Instructions for the task
Go through the records below and copy out every line holding "agent".

Exercise inputs
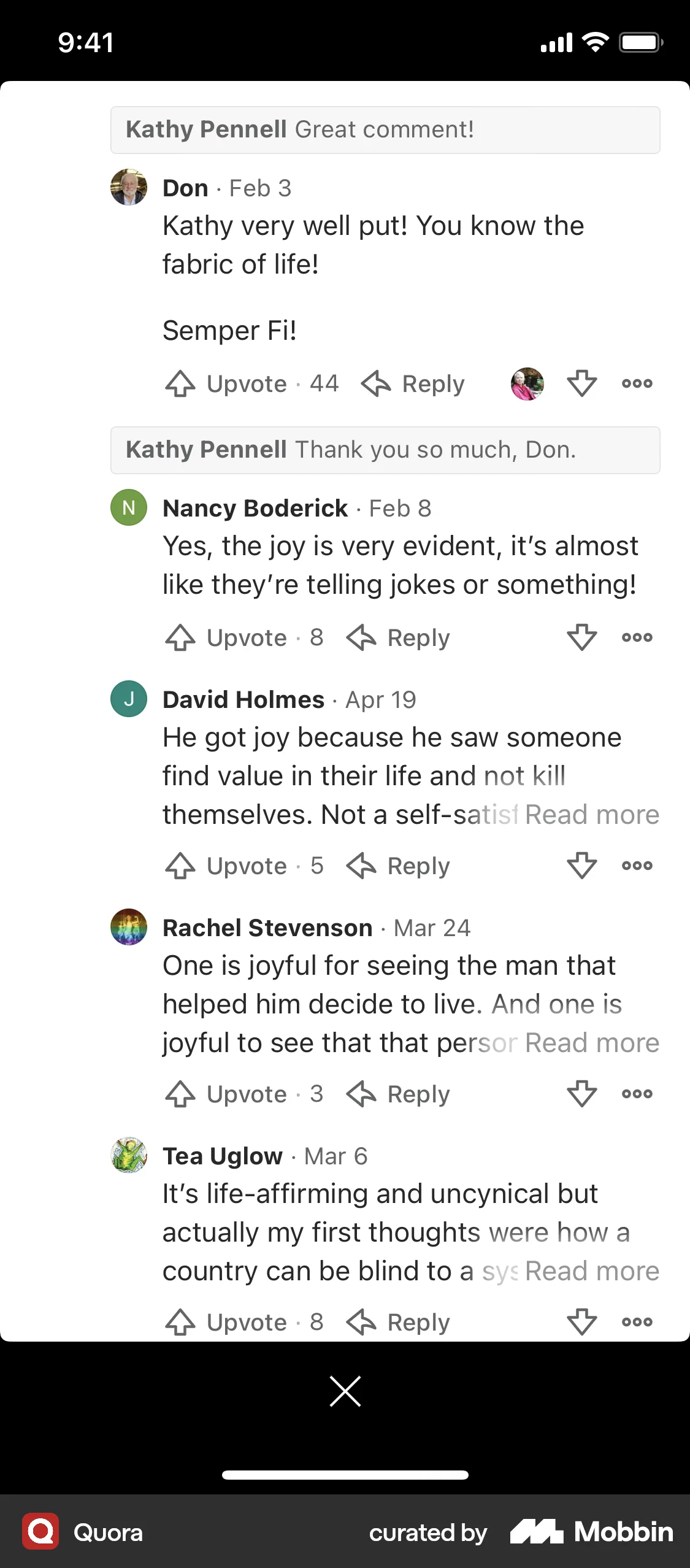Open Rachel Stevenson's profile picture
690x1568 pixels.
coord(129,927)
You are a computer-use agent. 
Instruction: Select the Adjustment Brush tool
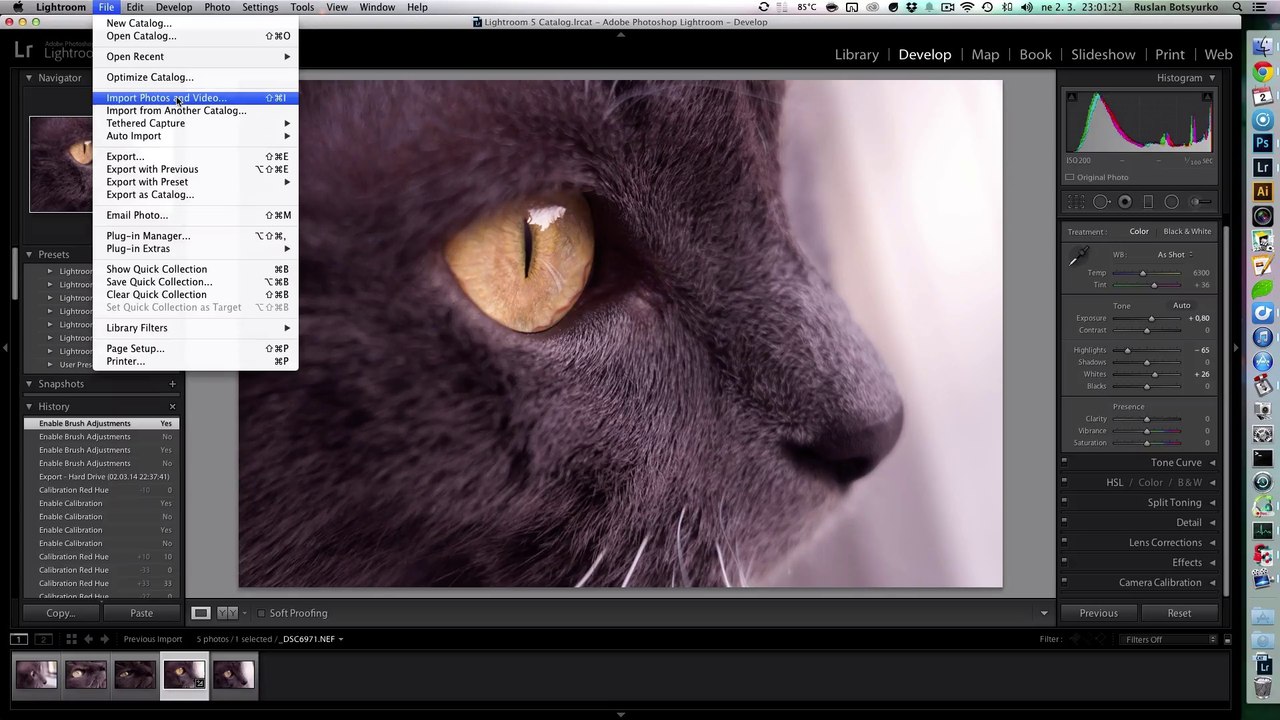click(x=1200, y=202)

--

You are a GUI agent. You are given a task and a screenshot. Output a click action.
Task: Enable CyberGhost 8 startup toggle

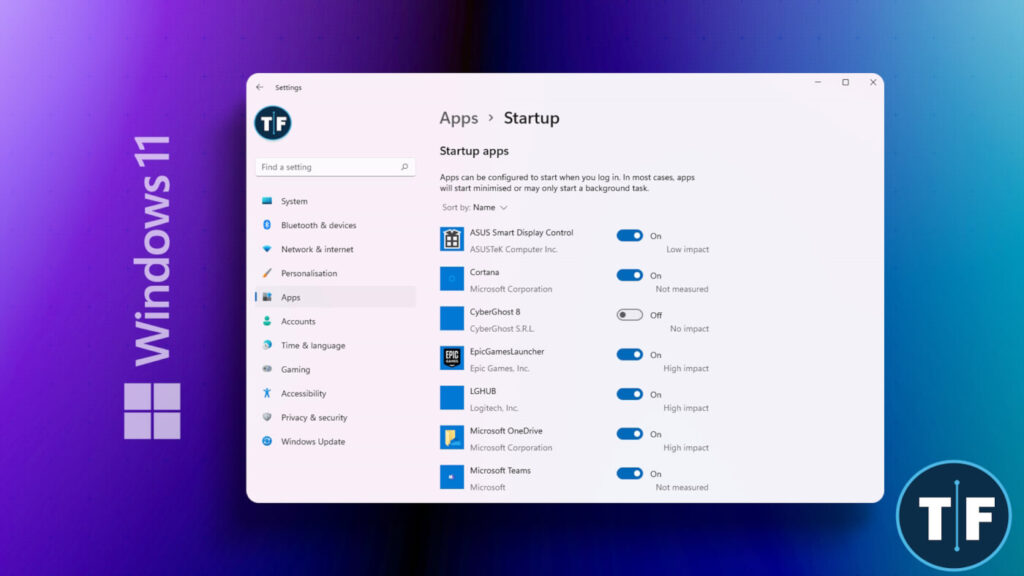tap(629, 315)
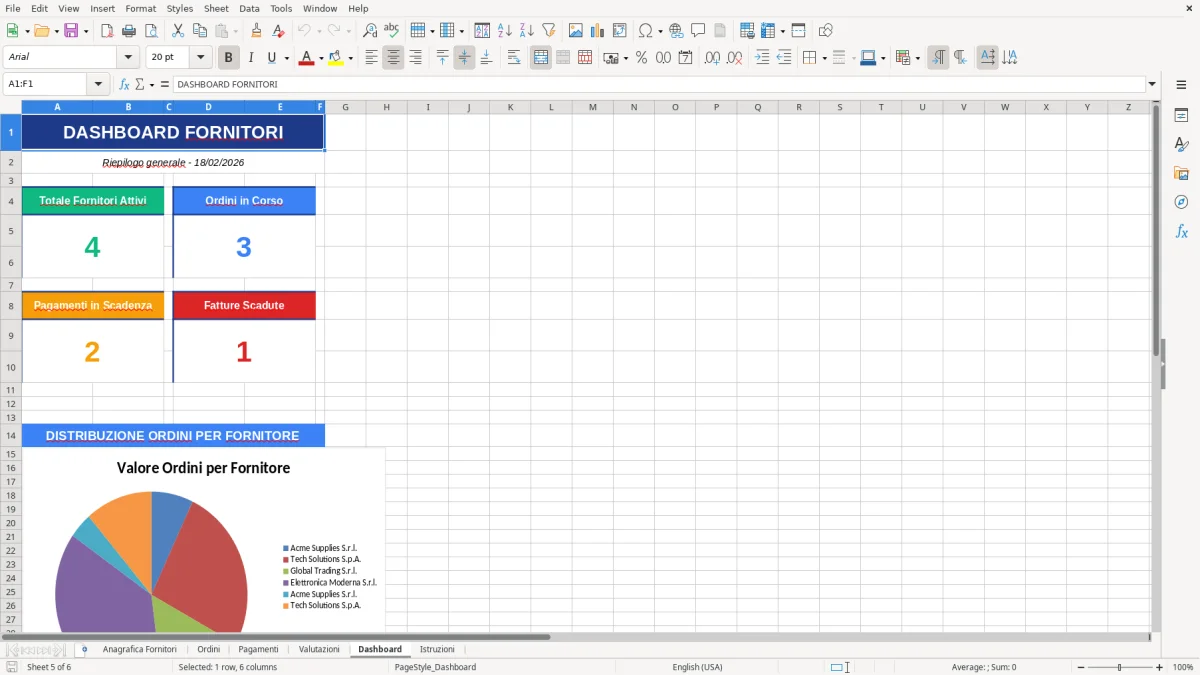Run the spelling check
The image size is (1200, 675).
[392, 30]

Reply
You are a computer-use agent. 
You are a GUI agent. You are given a task and a screenshot. Output a click action.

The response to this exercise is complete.